A combination of the two medical centers could result in significant change for clinical faculty at both schools of medicine. Boston Medical Center currently has 724 physicians, including the clinical faculty at the BU School of Medicine, and Tufts Medical Center employs 500. BMC officials say any partnership involving the two hospitals would take years to accomplish, and that the medical center would continue to offer a full range of services.

“We do not underestimate the anxiety that this will create among our clinical faculty,” Brown says. “We also understand that the hospitals, and not the universities, control the outcome of any discussion. We will do all we can to provide support and advocacy on behalf of our clinical faculty during what will be a period of uncertainty.”

If the two hospitals merge, the two medical schools would remain separate, each with its own faculty, curriculum, and rotations, called clerkships. The merger would have no impact on the number of students enrolled at the BU Medical School or on the size of the medical sciences faculty who teach at the school. However, the consolidation may result in fewer hospital beds, which might reduce the number of clerkships and residency slots available to BU and Tufts Medical students in the consolidated hospital. Currently, 45 percent of BU medical students do their clerkships at BMC while 35 percent of Tufts medical students do theirs at Tufts Medical Center.

Antman says she does not foresee a shortage of clerkship opportunities for BU medical students. “We are affiliated with 20 other hospitals in the area,” she says, “and we have a program in place to identify even more clerkship and residency opportunities in Boston, and around the country.”

With more than 870,000 patient visits last year and more than 4,500 full-time staff, Boston Medical Center is the largest safety-net hospital in New England.
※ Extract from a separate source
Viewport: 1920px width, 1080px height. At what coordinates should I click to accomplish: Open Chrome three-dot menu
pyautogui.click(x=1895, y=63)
Approximately 70 percent of BMC patient visits come from come from people who rely on government payers such as Medicaid, the Health Safety Net, and Medicare for their coverage.

Boston Medical Center struggled with changes to the health care business for years and only recently, under the leadership of CEO Kate Walsh, has it approached financial stability. In 2012, the hospital reversed three years of losses and posted a small but meaningful financial gain. At the same time, Moody’s Investor Service and Standard & Poor’s bumped up their ratings of the hospital from negative to stable.
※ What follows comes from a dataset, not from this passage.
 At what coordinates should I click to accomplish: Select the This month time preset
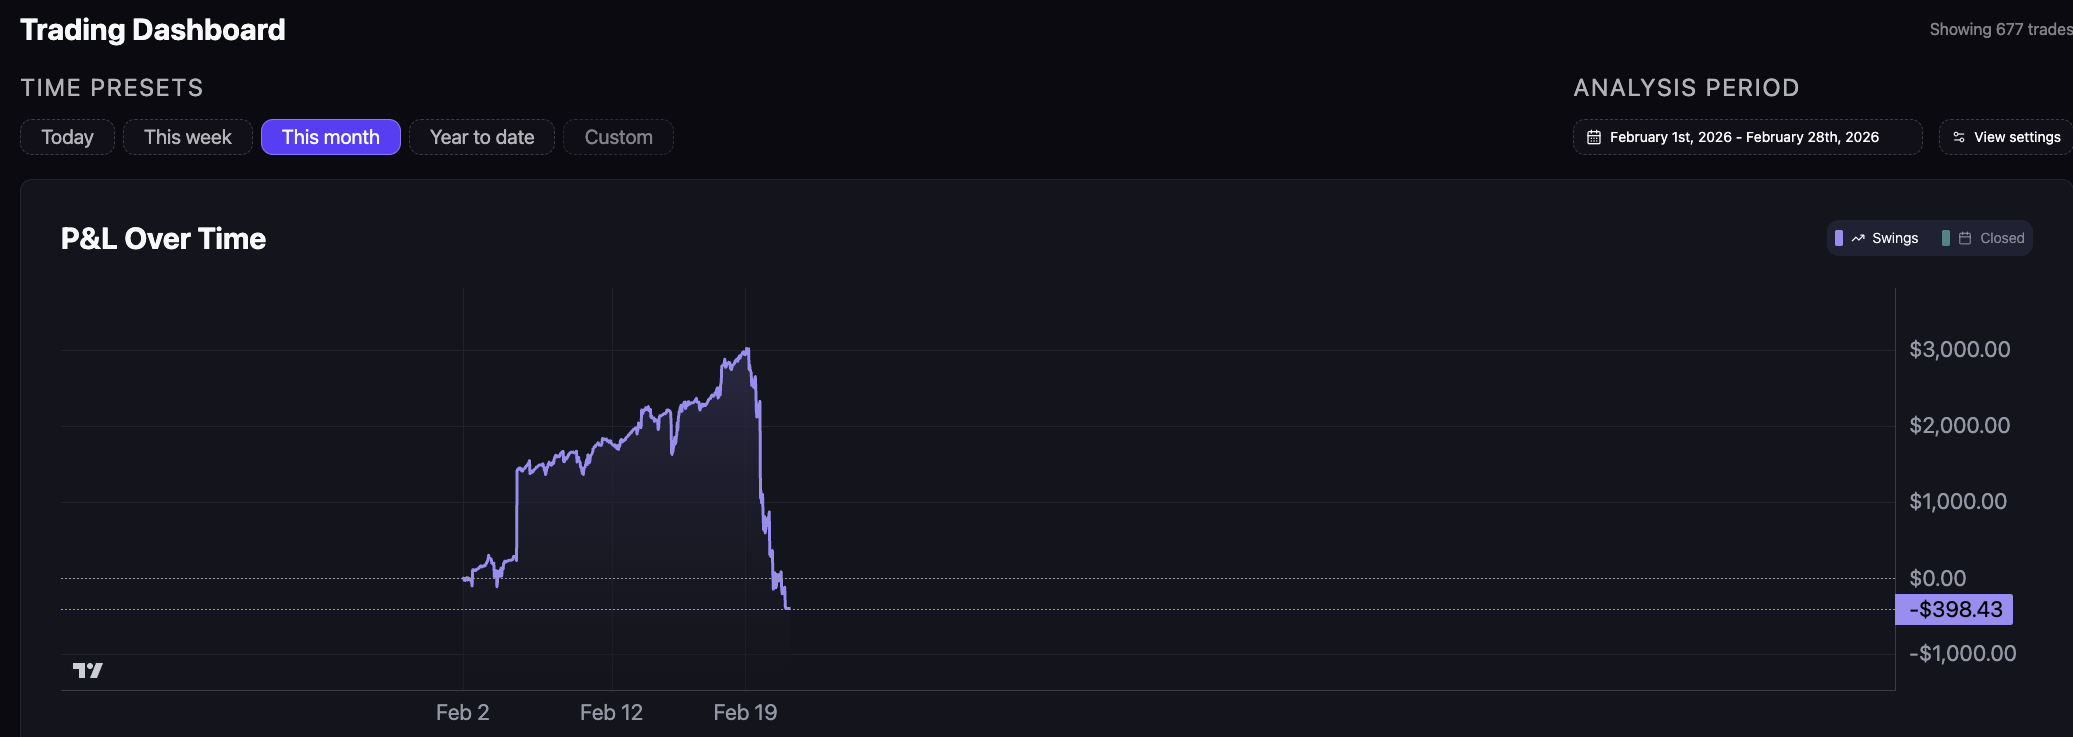click(x=330, y=138)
“Kate Walsh’s excellent track record as our hospital leader gives us added assurance that any change is likely to be in the best interests of the hospital, the underserved, and those medical students and clinical faculty associated with the facility in the future,” Brown says.

Antman says she sees hope in successful mergers such as the 1998 partnership of New York Hospital and the Presbyterian Hospital, which created the 2,500-bed New York Presbyterian Hospital. That hospital, which has two distinct medical centers, Columbia University Medical Center and Weill Cornell Medical Center, serves as the primary teaching hospital for Columbia University’s College of Physicians and Surgeons and the Weill Cornell Medical College.

“In these initial discussions we are all looking forward to finding a new way to educate medical students in Massachusetts,” says Antman. “There is no reason we can’t work with our partners to create a better educational experience for our students.”